#### ASSIGNED TASK
In the material below, count the lines where the word "computer" appears. Nothing but the number, please.

++++++++++

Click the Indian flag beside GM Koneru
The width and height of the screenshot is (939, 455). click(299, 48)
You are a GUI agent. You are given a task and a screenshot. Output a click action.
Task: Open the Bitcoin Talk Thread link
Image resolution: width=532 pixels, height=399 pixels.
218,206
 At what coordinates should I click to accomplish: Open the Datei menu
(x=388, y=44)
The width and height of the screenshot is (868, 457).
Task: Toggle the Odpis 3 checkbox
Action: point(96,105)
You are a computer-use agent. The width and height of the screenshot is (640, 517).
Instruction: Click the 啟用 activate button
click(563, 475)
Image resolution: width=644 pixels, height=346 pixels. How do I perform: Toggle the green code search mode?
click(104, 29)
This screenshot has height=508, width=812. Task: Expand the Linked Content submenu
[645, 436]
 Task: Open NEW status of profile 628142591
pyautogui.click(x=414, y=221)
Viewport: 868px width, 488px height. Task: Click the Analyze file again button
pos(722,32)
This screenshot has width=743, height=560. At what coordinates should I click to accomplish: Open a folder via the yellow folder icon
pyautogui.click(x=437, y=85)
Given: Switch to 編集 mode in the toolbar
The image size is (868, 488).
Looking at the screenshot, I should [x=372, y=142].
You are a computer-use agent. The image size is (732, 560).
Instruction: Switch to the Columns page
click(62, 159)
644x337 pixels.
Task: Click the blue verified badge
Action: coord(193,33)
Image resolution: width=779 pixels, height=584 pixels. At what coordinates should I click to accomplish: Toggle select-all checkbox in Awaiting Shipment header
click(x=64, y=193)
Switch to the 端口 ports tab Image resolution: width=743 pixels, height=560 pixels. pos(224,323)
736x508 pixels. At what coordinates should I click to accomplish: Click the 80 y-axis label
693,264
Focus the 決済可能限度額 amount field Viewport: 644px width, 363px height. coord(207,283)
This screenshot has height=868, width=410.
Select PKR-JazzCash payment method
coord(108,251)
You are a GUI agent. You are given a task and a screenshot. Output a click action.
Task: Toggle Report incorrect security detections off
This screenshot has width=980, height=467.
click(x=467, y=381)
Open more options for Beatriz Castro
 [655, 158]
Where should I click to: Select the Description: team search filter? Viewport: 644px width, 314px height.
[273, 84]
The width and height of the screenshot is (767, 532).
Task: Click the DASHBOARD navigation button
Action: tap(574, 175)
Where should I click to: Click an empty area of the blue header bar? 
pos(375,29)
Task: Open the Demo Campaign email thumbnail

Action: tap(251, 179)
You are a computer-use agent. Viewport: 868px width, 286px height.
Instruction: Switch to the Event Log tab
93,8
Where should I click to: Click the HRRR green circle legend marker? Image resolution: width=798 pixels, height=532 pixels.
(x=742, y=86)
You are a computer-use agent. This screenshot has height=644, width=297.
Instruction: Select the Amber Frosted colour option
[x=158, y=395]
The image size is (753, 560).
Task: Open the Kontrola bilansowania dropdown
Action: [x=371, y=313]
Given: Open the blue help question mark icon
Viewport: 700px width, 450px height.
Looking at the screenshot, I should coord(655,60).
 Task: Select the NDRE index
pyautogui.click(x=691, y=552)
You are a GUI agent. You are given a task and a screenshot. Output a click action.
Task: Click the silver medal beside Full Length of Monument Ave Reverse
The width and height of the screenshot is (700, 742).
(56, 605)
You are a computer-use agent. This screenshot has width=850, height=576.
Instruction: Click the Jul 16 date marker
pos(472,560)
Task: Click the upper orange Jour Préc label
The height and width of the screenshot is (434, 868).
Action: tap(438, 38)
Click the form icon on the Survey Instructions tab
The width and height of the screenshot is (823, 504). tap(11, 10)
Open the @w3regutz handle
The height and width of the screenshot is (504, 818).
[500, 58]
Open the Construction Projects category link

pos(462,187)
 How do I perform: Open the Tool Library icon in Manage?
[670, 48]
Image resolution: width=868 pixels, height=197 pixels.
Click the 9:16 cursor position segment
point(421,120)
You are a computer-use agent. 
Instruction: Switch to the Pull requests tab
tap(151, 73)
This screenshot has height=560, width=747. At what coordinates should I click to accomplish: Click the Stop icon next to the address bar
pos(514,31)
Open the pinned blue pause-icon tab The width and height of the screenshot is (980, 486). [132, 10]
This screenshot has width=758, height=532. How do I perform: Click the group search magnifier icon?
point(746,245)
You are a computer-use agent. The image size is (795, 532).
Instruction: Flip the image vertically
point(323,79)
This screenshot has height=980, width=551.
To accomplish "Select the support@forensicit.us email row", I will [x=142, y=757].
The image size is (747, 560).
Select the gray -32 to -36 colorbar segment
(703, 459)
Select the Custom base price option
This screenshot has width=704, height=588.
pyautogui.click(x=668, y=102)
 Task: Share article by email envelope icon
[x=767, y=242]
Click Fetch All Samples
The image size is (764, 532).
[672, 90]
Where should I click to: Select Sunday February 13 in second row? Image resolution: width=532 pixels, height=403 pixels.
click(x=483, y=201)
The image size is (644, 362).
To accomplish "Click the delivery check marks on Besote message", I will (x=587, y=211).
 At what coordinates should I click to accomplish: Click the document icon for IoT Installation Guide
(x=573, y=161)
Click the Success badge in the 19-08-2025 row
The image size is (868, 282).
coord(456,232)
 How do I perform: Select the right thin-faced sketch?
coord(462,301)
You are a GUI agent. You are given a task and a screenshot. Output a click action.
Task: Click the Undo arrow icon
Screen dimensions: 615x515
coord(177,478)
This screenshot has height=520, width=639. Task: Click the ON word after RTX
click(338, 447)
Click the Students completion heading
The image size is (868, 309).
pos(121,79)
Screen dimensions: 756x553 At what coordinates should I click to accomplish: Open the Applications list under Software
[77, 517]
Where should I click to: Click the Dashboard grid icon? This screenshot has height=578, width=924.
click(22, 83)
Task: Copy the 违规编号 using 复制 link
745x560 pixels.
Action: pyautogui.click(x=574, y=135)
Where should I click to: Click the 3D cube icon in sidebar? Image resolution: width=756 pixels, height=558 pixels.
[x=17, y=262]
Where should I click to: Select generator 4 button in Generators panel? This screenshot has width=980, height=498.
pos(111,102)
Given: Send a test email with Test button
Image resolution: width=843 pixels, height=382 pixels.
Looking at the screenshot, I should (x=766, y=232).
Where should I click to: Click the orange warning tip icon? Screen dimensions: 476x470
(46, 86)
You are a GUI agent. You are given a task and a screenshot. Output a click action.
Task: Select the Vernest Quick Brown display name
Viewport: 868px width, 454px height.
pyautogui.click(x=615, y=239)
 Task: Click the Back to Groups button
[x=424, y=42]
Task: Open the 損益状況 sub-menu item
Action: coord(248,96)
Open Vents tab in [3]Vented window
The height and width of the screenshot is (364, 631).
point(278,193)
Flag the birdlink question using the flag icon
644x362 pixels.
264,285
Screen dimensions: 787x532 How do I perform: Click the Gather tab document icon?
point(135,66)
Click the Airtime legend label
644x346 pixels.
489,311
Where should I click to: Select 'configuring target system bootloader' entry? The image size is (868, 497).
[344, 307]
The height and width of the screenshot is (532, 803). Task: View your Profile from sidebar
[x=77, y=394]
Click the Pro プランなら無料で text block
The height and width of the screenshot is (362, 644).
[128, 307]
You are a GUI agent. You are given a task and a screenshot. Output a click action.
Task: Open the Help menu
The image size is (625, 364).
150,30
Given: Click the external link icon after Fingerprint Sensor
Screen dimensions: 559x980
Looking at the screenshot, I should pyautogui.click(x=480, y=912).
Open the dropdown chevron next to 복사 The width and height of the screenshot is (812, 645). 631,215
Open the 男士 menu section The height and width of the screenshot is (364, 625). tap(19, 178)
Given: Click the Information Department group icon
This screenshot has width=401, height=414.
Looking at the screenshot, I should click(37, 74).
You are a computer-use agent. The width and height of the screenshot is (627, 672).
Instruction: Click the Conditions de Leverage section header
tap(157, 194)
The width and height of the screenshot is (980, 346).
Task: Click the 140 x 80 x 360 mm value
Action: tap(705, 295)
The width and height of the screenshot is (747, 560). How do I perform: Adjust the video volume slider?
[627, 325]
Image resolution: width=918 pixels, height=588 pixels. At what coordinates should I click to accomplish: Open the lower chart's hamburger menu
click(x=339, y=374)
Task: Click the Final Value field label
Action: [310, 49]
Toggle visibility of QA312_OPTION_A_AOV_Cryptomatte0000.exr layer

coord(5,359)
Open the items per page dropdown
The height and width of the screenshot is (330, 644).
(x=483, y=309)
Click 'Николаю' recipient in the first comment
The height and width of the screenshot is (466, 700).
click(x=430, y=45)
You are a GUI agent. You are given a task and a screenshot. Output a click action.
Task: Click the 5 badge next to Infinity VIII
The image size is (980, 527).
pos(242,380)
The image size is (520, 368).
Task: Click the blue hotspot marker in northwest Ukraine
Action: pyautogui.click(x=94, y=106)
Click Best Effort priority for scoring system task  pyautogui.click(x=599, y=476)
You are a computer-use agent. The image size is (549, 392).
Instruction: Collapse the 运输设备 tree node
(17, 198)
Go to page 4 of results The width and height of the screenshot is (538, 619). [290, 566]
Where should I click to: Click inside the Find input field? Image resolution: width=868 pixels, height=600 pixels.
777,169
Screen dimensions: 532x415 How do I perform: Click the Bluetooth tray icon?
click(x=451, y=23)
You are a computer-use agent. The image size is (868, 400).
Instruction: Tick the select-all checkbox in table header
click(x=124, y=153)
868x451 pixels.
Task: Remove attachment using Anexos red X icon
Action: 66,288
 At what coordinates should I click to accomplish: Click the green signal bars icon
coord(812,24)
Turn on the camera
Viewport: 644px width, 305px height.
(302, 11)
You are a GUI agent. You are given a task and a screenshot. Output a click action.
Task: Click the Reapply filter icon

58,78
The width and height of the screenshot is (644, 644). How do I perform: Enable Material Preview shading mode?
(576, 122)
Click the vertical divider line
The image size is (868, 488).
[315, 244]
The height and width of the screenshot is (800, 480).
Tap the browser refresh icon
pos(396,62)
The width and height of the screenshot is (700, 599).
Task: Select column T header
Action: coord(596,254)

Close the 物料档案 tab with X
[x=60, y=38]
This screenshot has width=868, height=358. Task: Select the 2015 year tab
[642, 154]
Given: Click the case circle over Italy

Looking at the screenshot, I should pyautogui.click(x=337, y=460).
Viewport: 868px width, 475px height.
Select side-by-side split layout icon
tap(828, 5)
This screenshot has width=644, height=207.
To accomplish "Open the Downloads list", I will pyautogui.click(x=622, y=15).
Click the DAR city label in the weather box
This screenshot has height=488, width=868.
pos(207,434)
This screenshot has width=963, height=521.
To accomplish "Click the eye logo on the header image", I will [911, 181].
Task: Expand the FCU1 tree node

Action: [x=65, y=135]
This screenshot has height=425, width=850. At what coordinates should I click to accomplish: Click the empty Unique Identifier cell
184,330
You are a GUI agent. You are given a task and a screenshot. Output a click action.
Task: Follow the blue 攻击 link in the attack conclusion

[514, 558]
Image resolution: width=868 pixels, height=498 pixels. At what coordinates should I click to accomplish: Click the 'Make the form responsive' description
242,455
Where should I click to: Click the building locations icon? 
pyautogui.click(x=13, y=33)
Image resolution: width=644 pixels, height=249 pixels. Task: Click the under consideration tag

++++++++++

#### EXERCISE OUTPUT
10